A carta do inquisidor bispo do Algarve é inedita. A este prelado devemos a impagavel fineza de expurgar das livrarias de nossos avós todos os livros gafados de heresias. Se não fosse elle, é muito de recear que em Portugal se lêssem então os livros que no seculo XVII propulsaram as sciencias na França e Allemanha: o que seria uma calamidade. Eis a carta do santo varão:
«A vinda de V. A. a esta côrte foi de tanta alegria para todos os que nascemos em Hespanha, que ainda aquelles que estamos mais distantes da sua presença, temos obrigação de fazer demonstração publica, assim em dar graças a Deus por esta mercê, como em significar a V. A. o animo, e a vontade com que festejamos a honra que todos alcançamos por esta causa.

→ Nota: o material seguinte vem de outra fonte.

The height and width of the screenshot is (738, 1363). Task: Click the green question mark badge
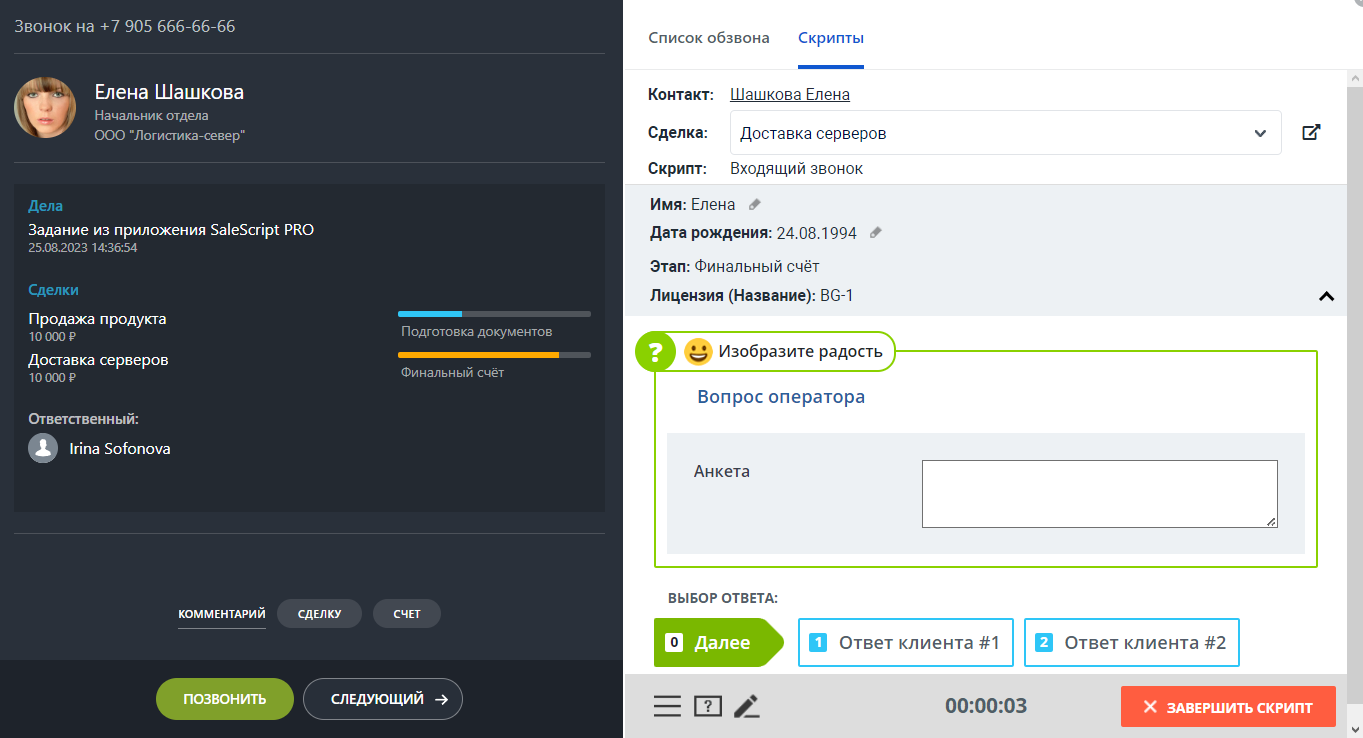coord(656,352)
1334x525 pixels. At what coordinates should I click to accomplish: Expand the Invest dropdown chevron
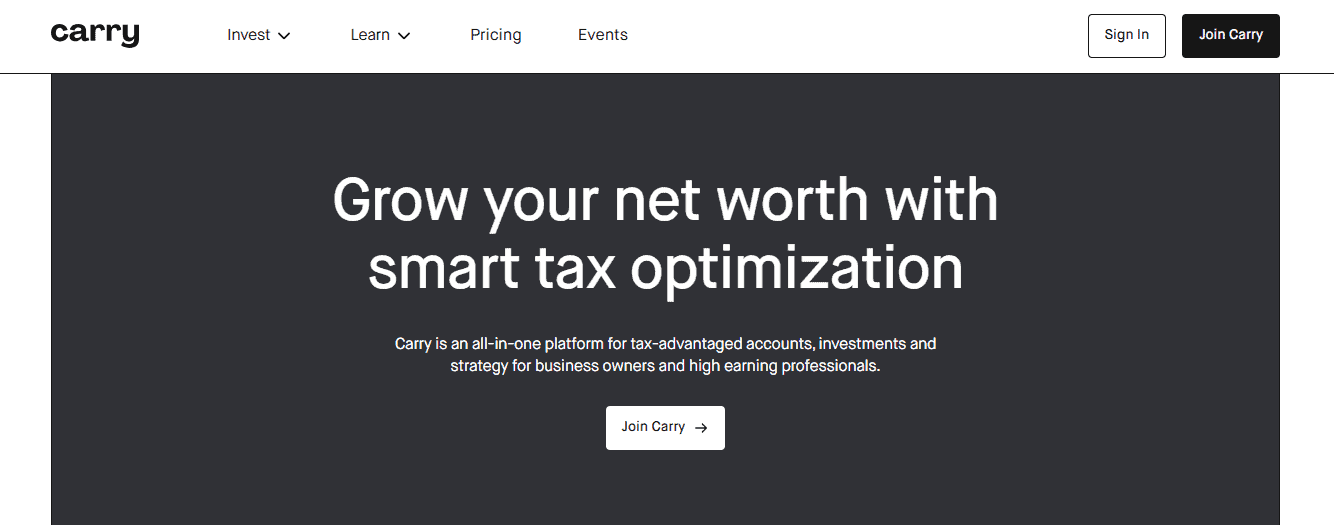pyautogui.click(x=284, y=36)
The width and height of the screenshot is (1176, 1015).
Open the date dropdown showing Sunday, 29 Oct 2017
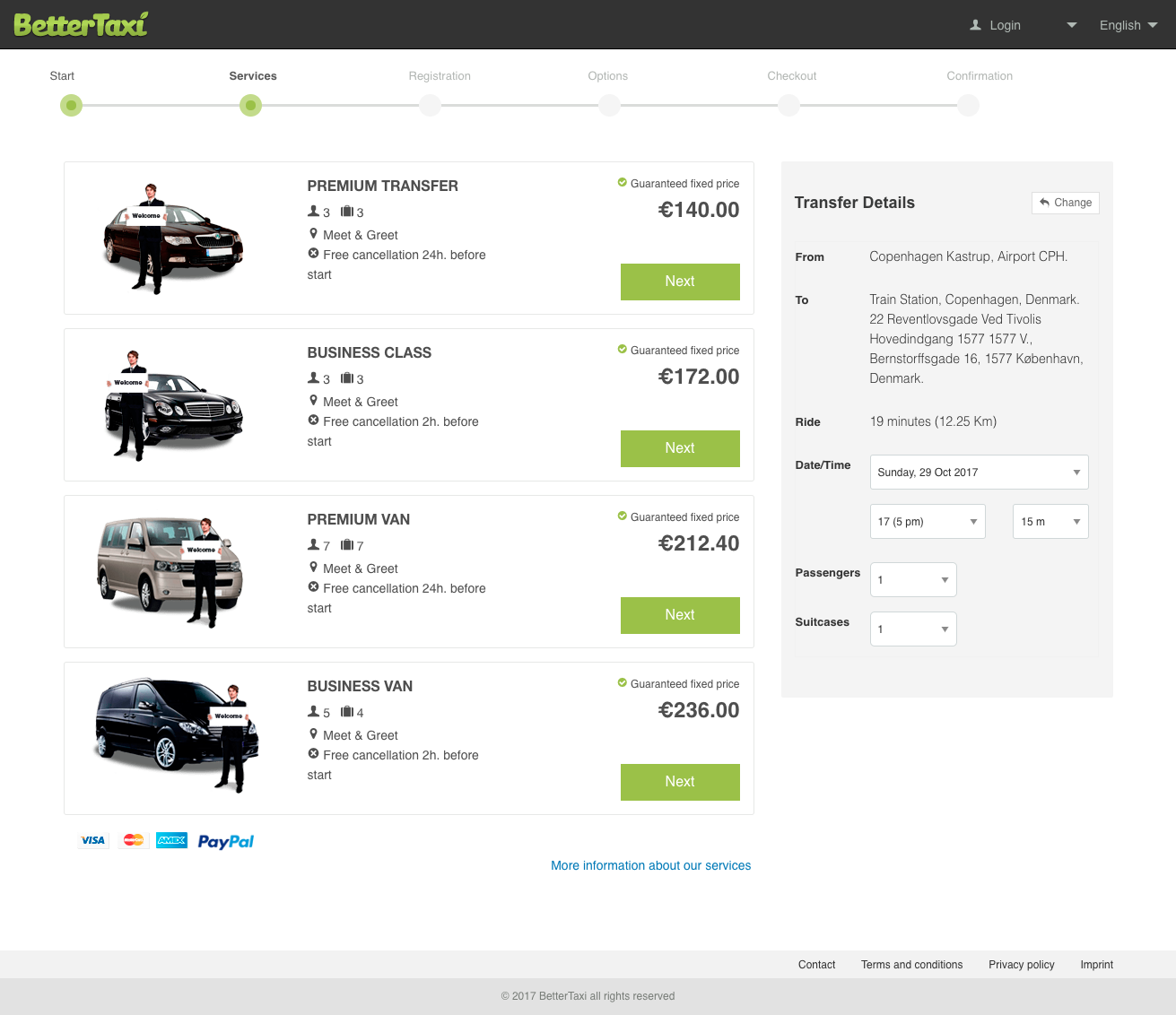(979, 472)
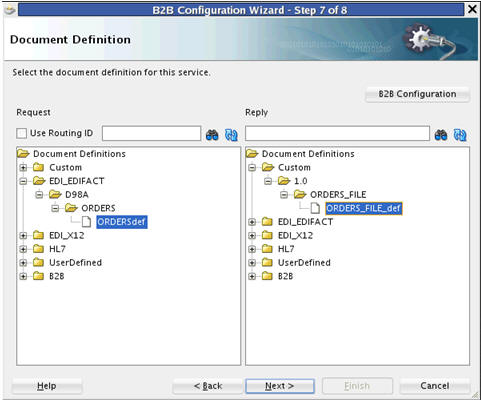
Task: Click the Reply refresh icon
Action: [460, 135]
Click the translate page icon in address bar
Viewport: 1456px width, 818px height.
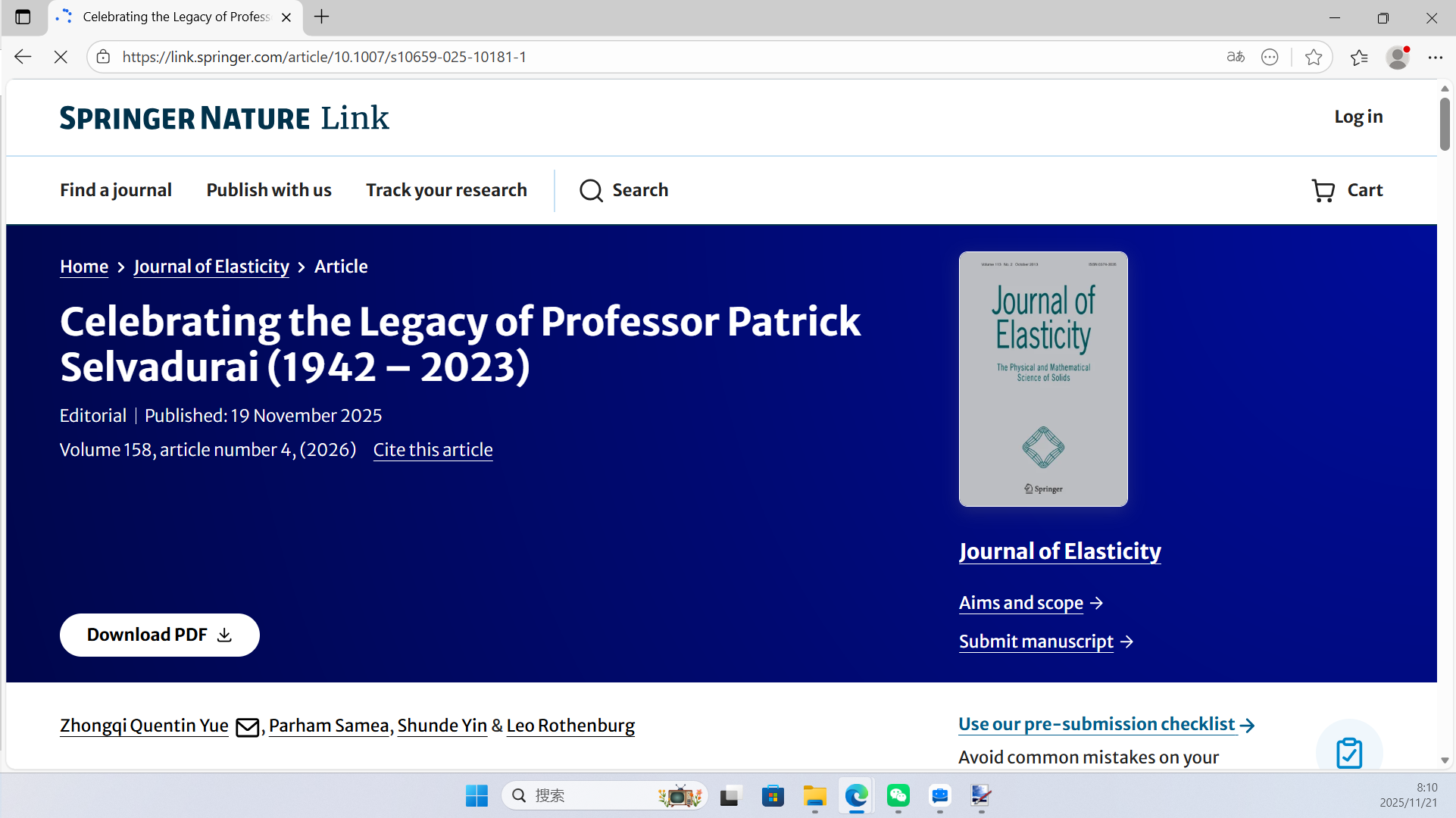tap(1236, 57)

«O que todos agora desejamos, e pedimos a Deus com continuas orações, para melhor servirmos a V. A. n'aquillo que mais lhe importa, é que queira V. A. ouvir e entender a razão do que por cá acha, e é professarmos a fé, e a religião que professa, e ensina a igreja catholica romana, verdadeiramente apostolica; porque o animo com que desejamos paz perpetua entre as corôas de Hespanha e Inglaterra, nos obriga a procurar a conformidade na religião entre os principes dellas, pois, como diz Santo Agostinho, não póde haver verdadeira concordia aonde os entendimentos estão desunidos na terra.
«Muitas razões se podiam allegar para V. A. se dispôr a fazer este serviço a Deus, e mercê a toda a Hespanha, porque os livros estão cheios d'estas materias, mas tres são só as que lembro a V. A. para satisfazer a obrigação que tenho n'este reino de Portugal.
«A primeira é considerar V. A. que isto que nós professamos em Hespanha, acerca da obediencia á sé apostolica-romana, professaram, sem nenhuma interrupção, os serenissimos reis de Inglaterra por mil annos, desde o tempo de S. Gregorio Magno pontifice, e Mauricio imperador, até o de Henrique VIII de Inglaterra, que por seus respeitos fez mudança na religião; porque como nunca se havia preferir o parecer dos que querem innovar cousas ao juizo d'aquelles que dellas perseveraram por tantos annos, bem se vê, a prudencia natural está pedindo que se repare muito n'esta variedade que se introduziu em Inglaterra nos derradeiros annos. E é muito para vêr a fórma em que escreveu Eduardo, rei de Inglaterra, ao papa Alexandre III, porque ambos estão condemnando o que agora se segue no mesmo reino com palavras tão claras que não soffrem interpretação alguma.
«A segunda razão é porque todos os reis de Inglaterra que antes de Henrique VIII tiveram o sceptro d'aquelle illustre reino depois de Alberto, fundaram a sua jurisdicção na obediencia á igreja romana, em que presidem os verdadeiros successores de S. Pedro, principe dos apostolos, e vigario universal de Christo na terra, até Ina e Ataulfo fazerem o proprio reino tributario da sé apostolica, e este tributo durou por novecentos annos. E ainda que alguns reis de Inglaterra houve que em cousas e casos particulares guardaram menos respeito do que deviam aos pontifices romanos, nunca lhes negaram o serem cabeças da igreja catholica, e sempre depois vieram a fazer penitencia de seus erros, como consta dos proprios annaes e chronicas de Inglaterra que Polidoro Virgilio II seguiu, e tratou em sua historia.
«A terceira razão é porque o mesmo Henrique VIII que fez esta mudança, quando morreu declarou que errára, e por esta causa expirou com summa pena, e inquietação, como consta da relação que fizeram homens de muita virtude, letras, e authoridade que assistiram á sua morte, e os aponta Sandero, com outros muitos historiadores inglezes que trataram de suas cousas; e se não remediou seus erros foi por occulto juizo de Deus que permittiu lhe faltasse n'aquella hora quem o encaminhasse, e lhe lembrasse o que o proprio escreveu tão doutamente contra Luthero, e dirigiu ao papa Leão X.
«Por onde tornando V. A. a receber aquillo que os reis seus antecessores tiveram e professaram por largos annos, sendo tão virtuosos, prudentes e valorosos, como o mundo todo reconhece, não fará mais que restituir á fé a casa d'onde contra razão e justiça anda desterrada; e com esta restituição além da gloria immortal, que alcançará em todos os seculos vindouros, obrigará a Deus Nosso Senhor abrir as mãos da sua liberalidade para lhe acrescentar muitos reinos com novas prosperidades temporaes.»